## WHAT YOU ARE ASKED TO DO
Repeat exactly, and nothing more, the lines from the one that includes "Collapse the Provider section chevron" through the final line of the entries; skip the pictures.

## INPUT DATA
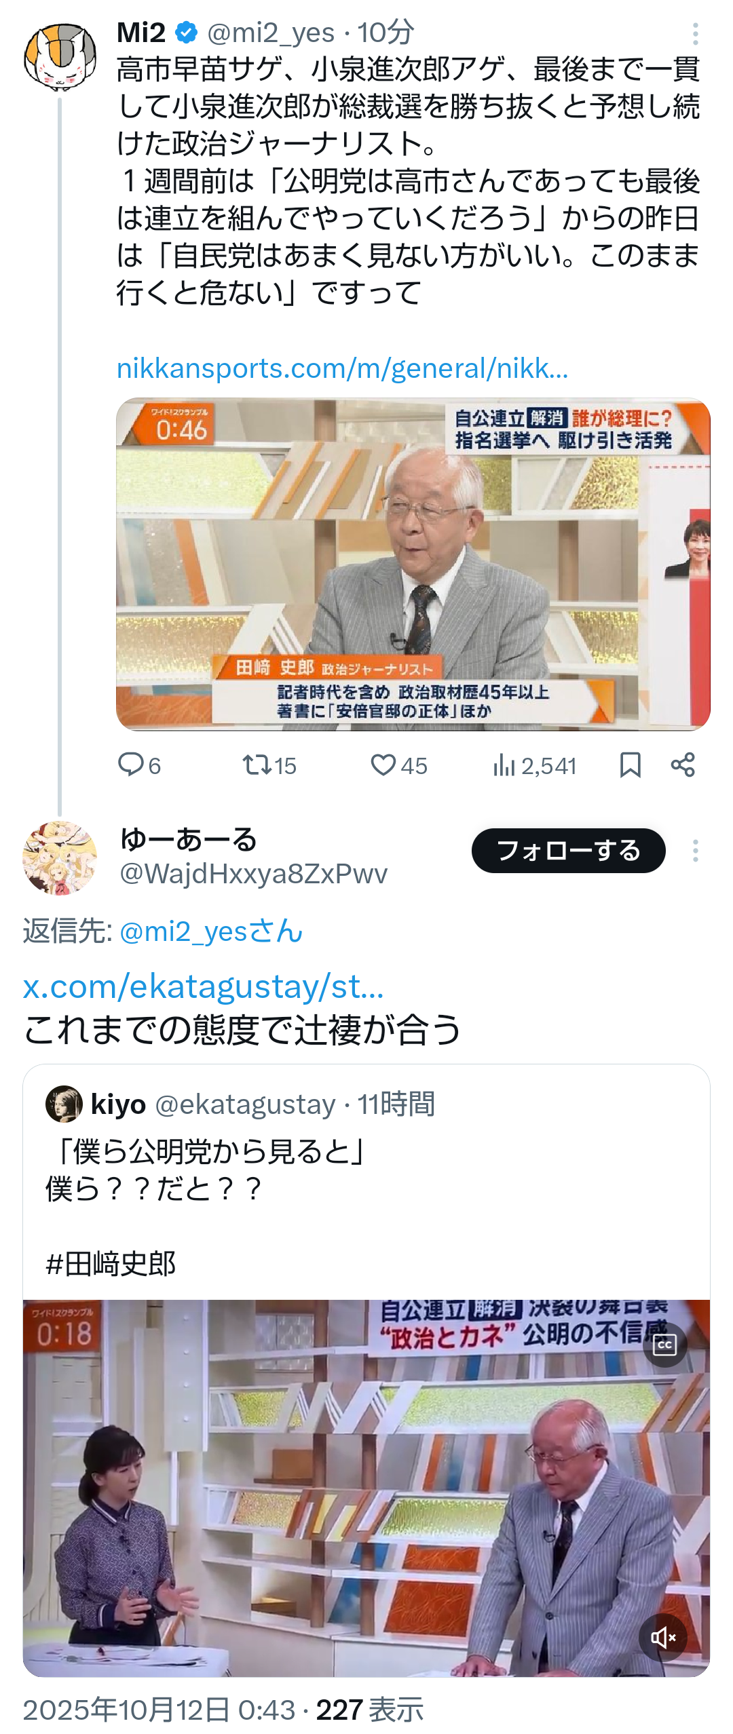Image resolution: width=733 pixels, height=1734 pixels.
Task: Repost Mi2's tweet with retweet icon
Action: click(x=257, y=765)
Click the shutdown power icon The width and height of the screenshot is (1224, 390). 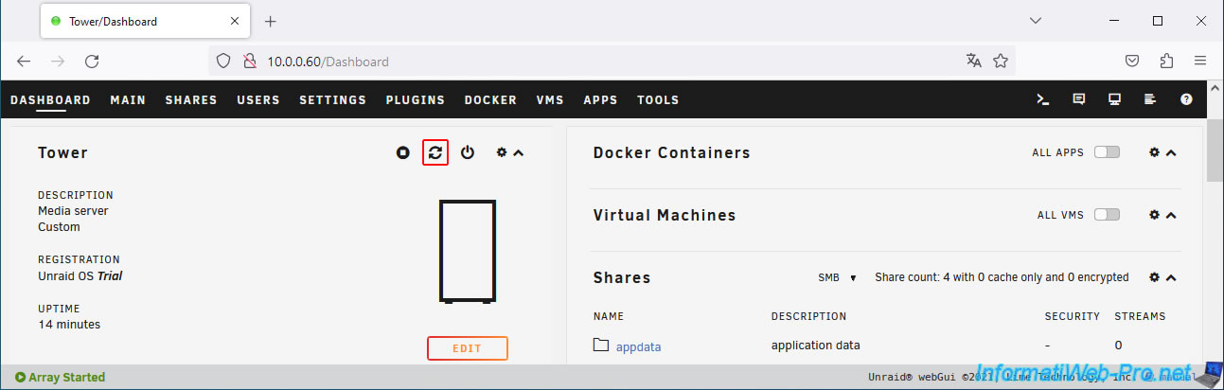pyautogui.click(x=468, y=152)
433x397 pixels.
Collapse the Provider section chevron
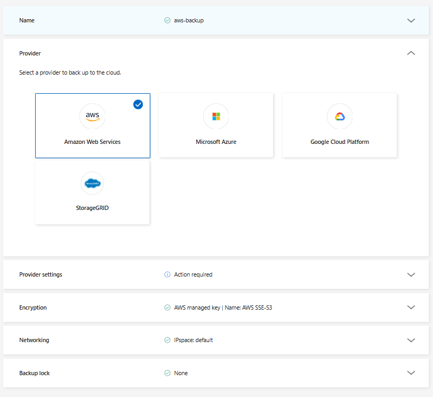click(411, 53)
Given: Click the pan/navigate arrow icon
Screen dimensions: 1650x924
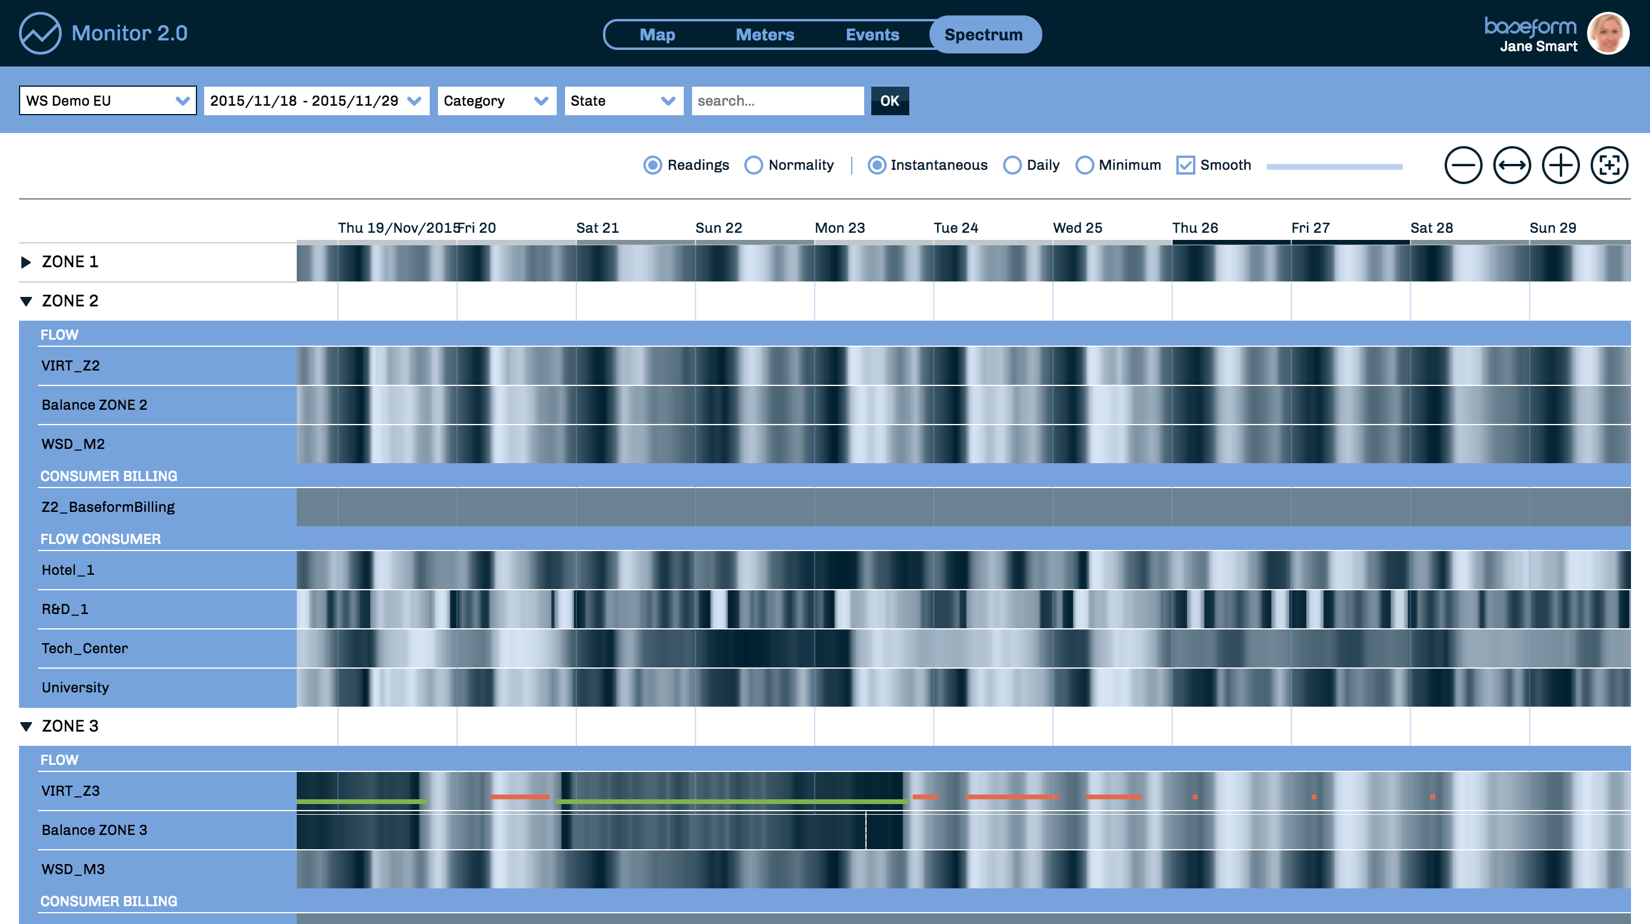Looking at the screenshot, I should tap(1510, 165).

## FINAL ANSWER
Collapse the Provider section chevron
click(411, 53)
Given: Click the pan/navigate arrow icon
Screen dimensions: 1650x924
Looking at the screenshot, I should tap(1510, 165).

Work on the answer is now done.